Während Egon Degen sich auf die Suche nach Handschuhen machte, winkte Adda ihrer Tochter zu.

»Haste’s gehört, Elfriede? Edgar hat’s sofort erkannt, dass ich eine Kollegin bin. Kommissarin Adda hat er mich genannt.«

»Mutter, bitte!« Elfriede wurde ganz heiß, bei der Vorstellung, was passieren würde, käme Kommissar Braun erst einmal dahinter, dass ihre Mutter alles andere, nur keine Kriminalbeamtin war.

Adda Fried sah ihre Tochter spitzbübisch an, während sie weiter in dem Pommesberg herumstapfte. »Was hast du denn jetzt schon wieder, Elfriede? Edgar hat doch alles verstanden.« Sie blickte zu Kommissar Braun.

»Klar, Adda. Hab alles verstanden!«, rief er zurück, während er Degen die Handschuhe abnahm.

»Bring sie mir doch bitte, Edgar!« Adda winkte Edgar zu.

»Ich?« Kommissar Braun besah den Pommesberg. Igitt, da sollte er durchwaten?
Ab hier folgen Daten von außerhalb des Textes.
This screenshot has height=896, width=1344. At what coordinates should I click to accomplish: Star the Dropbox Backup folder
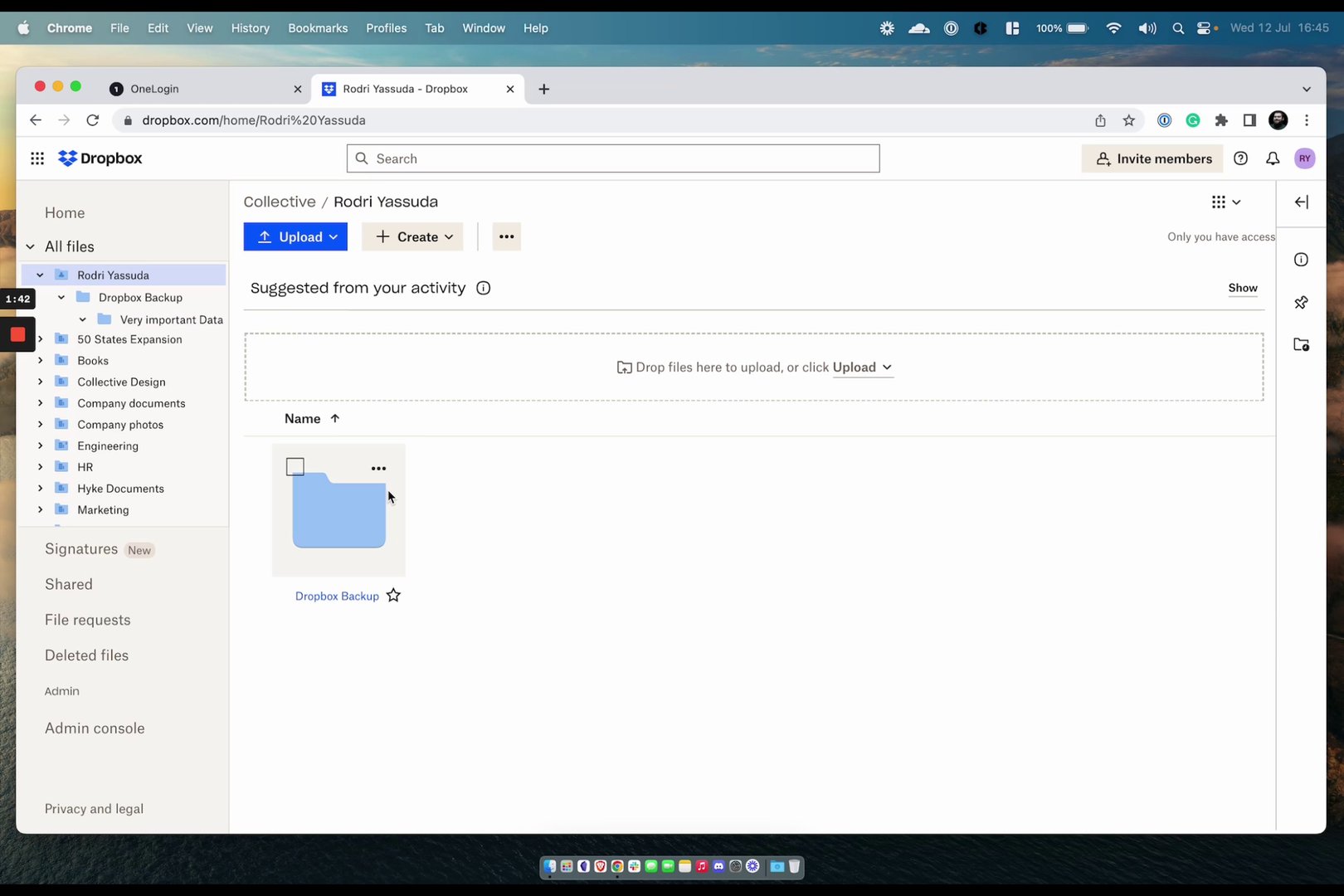coord(393,595)
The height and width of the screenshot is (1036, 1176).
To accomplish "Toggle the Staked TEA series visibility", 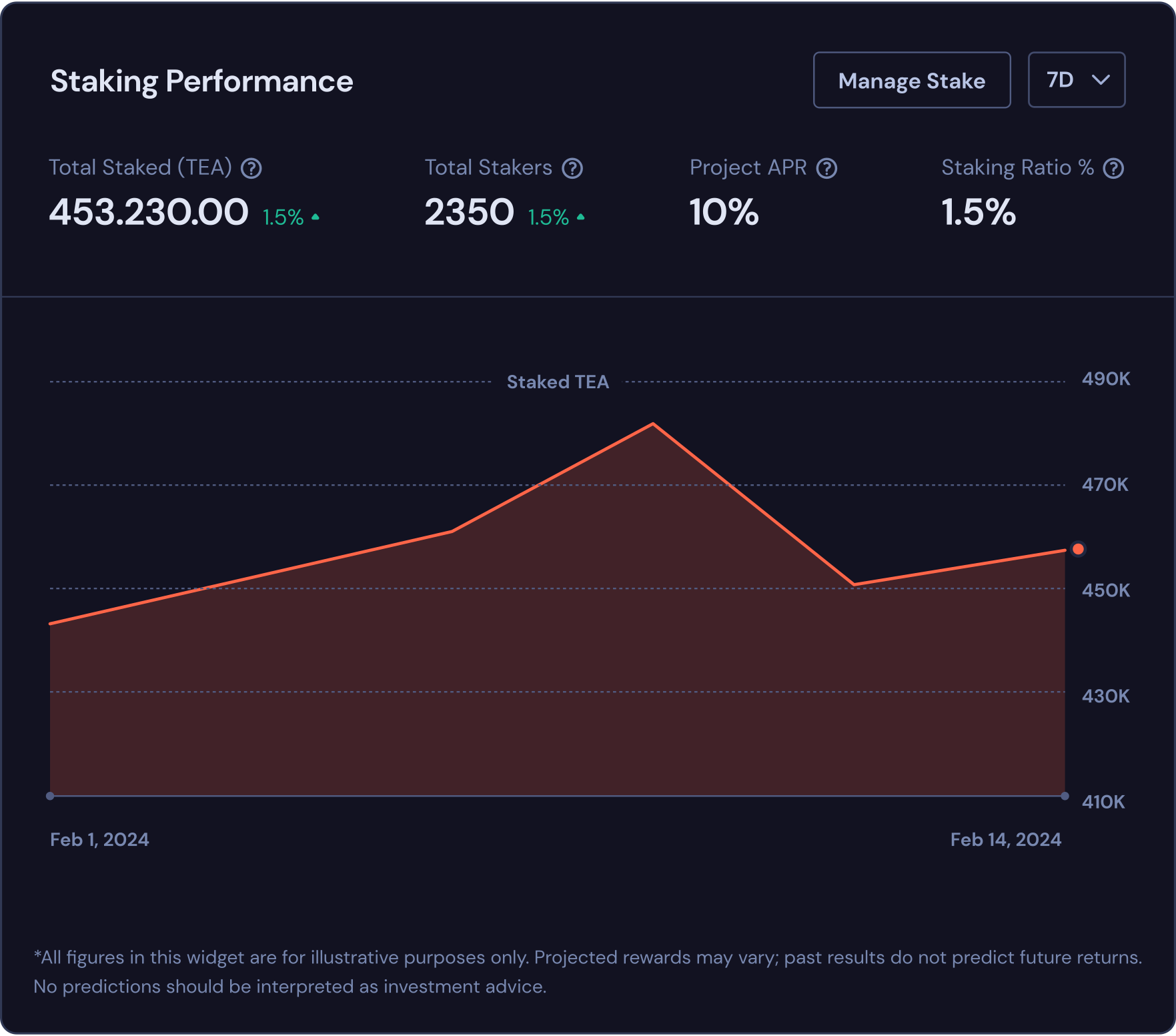I will click(x=558, y=382).

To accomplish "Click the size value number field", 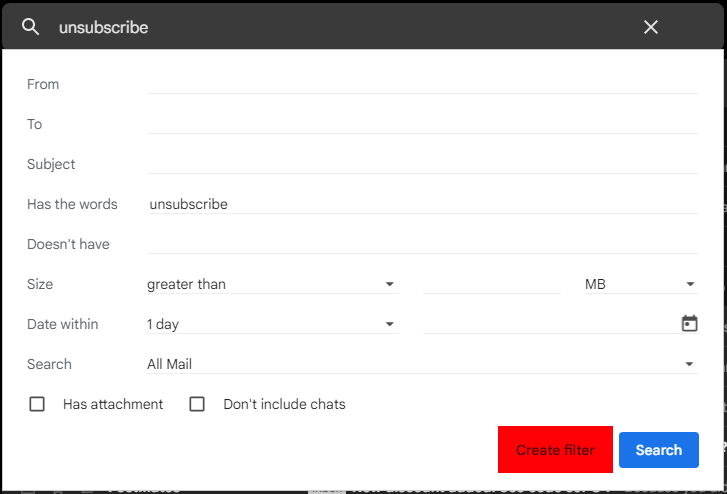I will tap(491, 284).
Es widerte ihn schon jetzt, bei der Vorstellung, die klitschigen Dinger unter den Füßen zu spüren.

»Jetzt stell dich doch nicht so an, Edgar. Bin doch auch reingestapft. So schlimm ist es gar nicht. Kalt und klitschig, aber mehr auch nicht. Musst nur aufpassen, dass du nicht auf den Hosenboden fällst.«

Widerstrebend nahm Edgar Braun die Handschuhe, legte sie sich zwischen die Zähne, und krempelte die Hosen hoch. Als er gerade über das Geländer steigen wollte, hörte er Adda rufen: »Aber, Herr Kommissar, wirst du gefälligst die Schuhe ausziehen!« Entrüstet sah sie ihn an. »Man latscht doch nicht mit Schuhen durch Lebensmittel! Selbst die Traubentreter stampfen barfuß in den Trauben.«

»Aber, Adda, diese Dinger isst doch keiner mehr.« Er blickte zu Degen. »Oder vielleicht doch, Degen? Glauben Sie, dass die nochmals durchs Wasser kullern und womöglich doch noch verkauft werden?« Alleine die Vorstellung daran, ekelte ihn.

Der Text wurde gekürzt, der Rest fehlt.